Was ist zu tun? Anstatt an neuer kleinteiliger Regulierung zu arbeiten, mit noch mehr Checklisten und Einzelvorschriften, die das Nachdenken über das eigene Tun eher obsolet machen, weil man nur noch abhaken muss, sollten wir prüfen, ob wir tatsächlich ein Regulierungsdefizit oder nicht eher ein Anwendungsdefizit haben.

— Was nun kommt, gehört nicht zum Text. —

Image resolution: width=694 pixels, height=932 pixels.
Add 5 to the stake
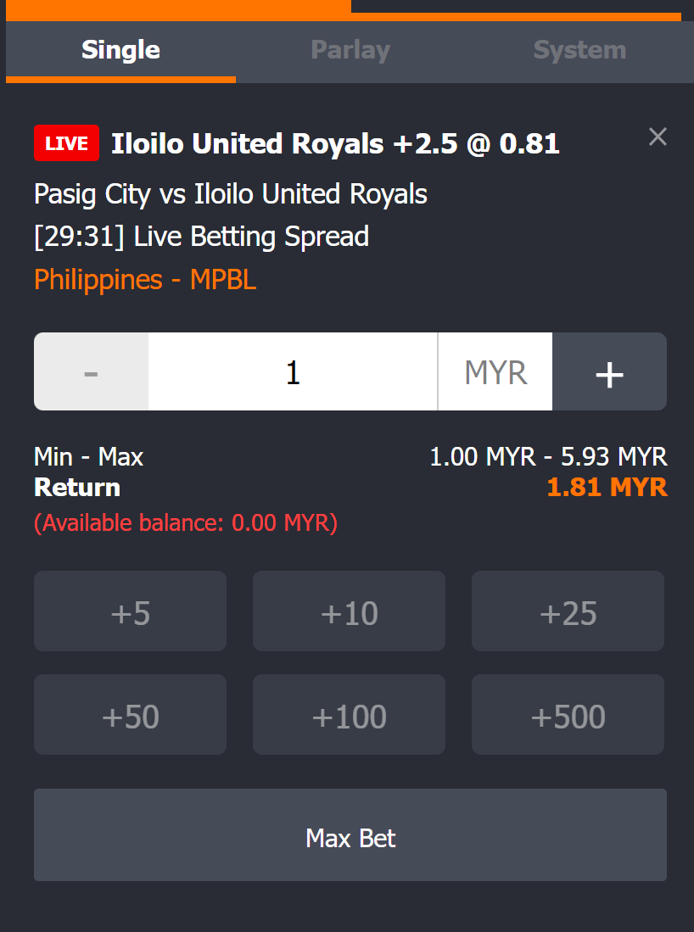click(x=130, y=611)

An diese Fragestellung knüpfte auch der Gedanke des „Ehrbaren Kaufmanns“ an, den Manfred Gentz als Vorsitzender der Regierungskommission deutsche Corporate Governance vor Jahren in die Debatte wiedereinführte. Der Begriff, der nicht wenigen im Zeitalter der Digitalisierung als zu altbacken erschien und daher gleich von vornherein abgelehnt wurde, steht für das Prinzip von geschriebenen und ungeschriebenen Gesetzen, des Reflektierens über Richtig und Falsch, aber auch für Sanktion durch die Gesellschaft. Die ehrbaren Kaufleute hatten nicht nur Grundsätze, sondern sie lebten sie auch. Und wer gegen sie verstieß, wurde aus der Gruppe ausgeschlossen.

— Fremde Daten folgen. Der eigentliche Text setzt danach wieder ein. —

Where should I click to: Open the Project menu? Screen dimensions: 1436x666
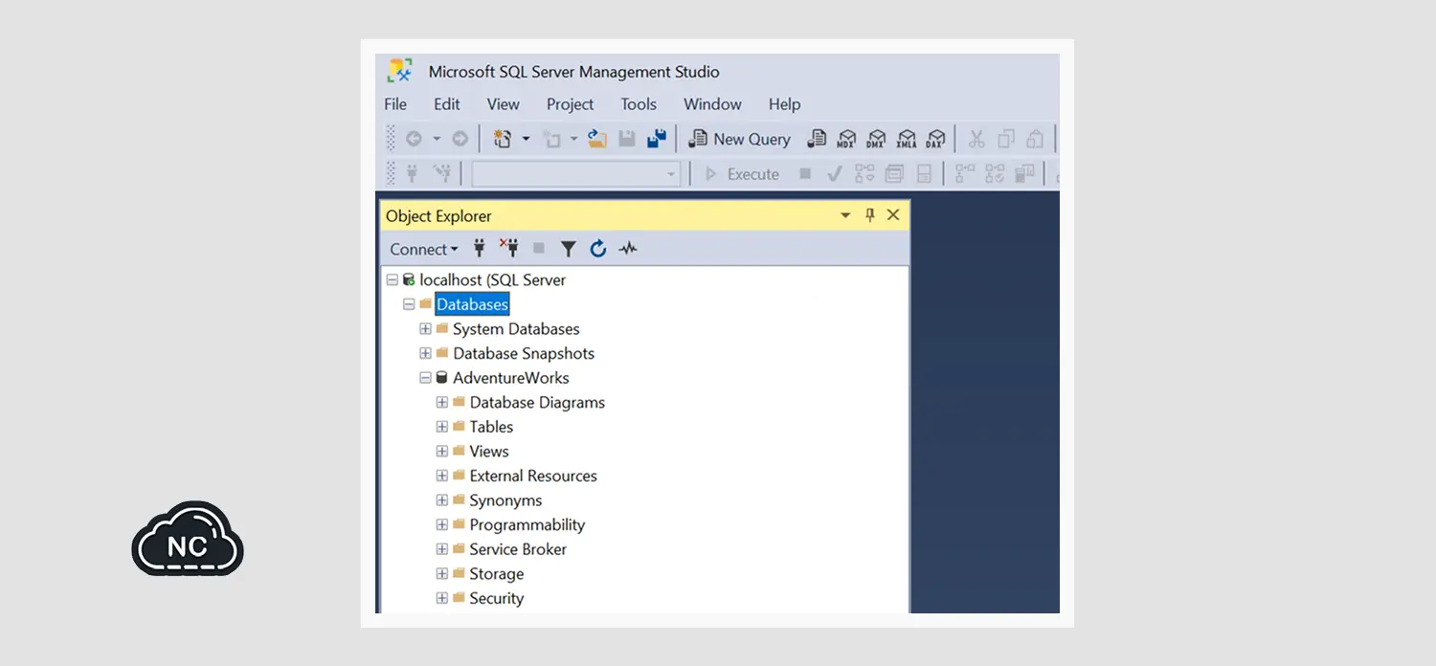click(x=570, y=104)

Eine wiederholte Nichtbefolgung von Corporate Governance-Grundsätzen ohne nachvollziehbare Begründung führt hierzulande nicht zu einer öffentlichen Sanktionierung durch die Peers, zumindest solange nicht die Staatsanwaltschaft ermittelt. Die fehlende Stimme der Unternehmen bei Fällen wie Wirecard oder auch Volkswagen kann im Zweifel als falsch verstandener Korpsgeist missinterpretiert werden. Dabei werden viele Unternehmen letztlich nur den Grundsätzen „Schuster, bleib bei deinem Leisten“ und „Jeder kehre vor seiner eigenen Türe“ folgen. Unternehmensführer tun sich heute immer noch schwer, über Dinge öffentlich zu reden, die nicht direkt das eigene Geschäft betreffen. Als zu groß wird die Gefahr eingeschätzt, dass man mit seiner eigenen Meinung bei irgendeinem Stakeholder aneckt, man selber Gegenstand einer öffentlichen Debatte wird.

Fazit

Dabei ist es Haltung und Führung, was die Frau oder der Mann auf der Straße von den Unternehmensleitungen erwarten. 74 % der von Edelman weltweit befragten Personen sagten, dass CEOs Führung für den Wandel übernehmen sollen, nicht die Politik. Ein klares Mandat, das Hand in Hand geht mit der Erwartung, dass Unternehmen Haltung zeigen, deutlich machen, für was sie stehen und sich nicht mit ihrer Meinung verstecken. Konsumenten werden heute weniger dadurch verschreckt, dass man eine Meinung hat, sondern eher gewonnen, wenn man den Umfragen glauben mag. So sagen 70 % der für den Brand Trust Barometer 2020 Befragten, dass die Bedeutung von Vertrauen in eine Marke heute von größerer Bedeutung ist. Seit der Erstauflage des Buches “Start with Why: How Great Leaders Inspire Everyone to Take Action” von Paul Sinek im Jahr 2009 wissen wir: “People don‘t buy what you do; they buy why you do it. And what you do simply proves what you believe”. Entsprechend sagen 64 % der weltweit Befragten im Jahr 2020, dass sie erst jüngst eine Entscheidung für eine Marke aufgrund ihrer Haltung zu sozialen Fragen getroffen haben. Und 84 % der Befragten in Deutschland sind der Überzeugung, dass eine Marke im Ansehen und in der Akzeptanz gewinnen wird, wenn sie sich aktiv beispielsweise in die Rassismus-Debatte einbringt. Haltung erzeugt Vertrauen. Das zeigen die Zahlen eindrücklich. Haltung sollten daher – ganz in der Tradition des ehrbaren Kaufmanns – auch die Unternehmensleitungen zeigen, wenn es um das Thema Corporate Governance geht. Als aktiver Teil des Wirtschaftssystems, das vom Vertrauen der Bevölkerung lebt, gilt es nicht nur zu beobachten, sondern sich öffentlich in Debatten einzubringen – im Sinne der lebendigen, gelebten, modernen und nachhaltigen guten Corporate Governance.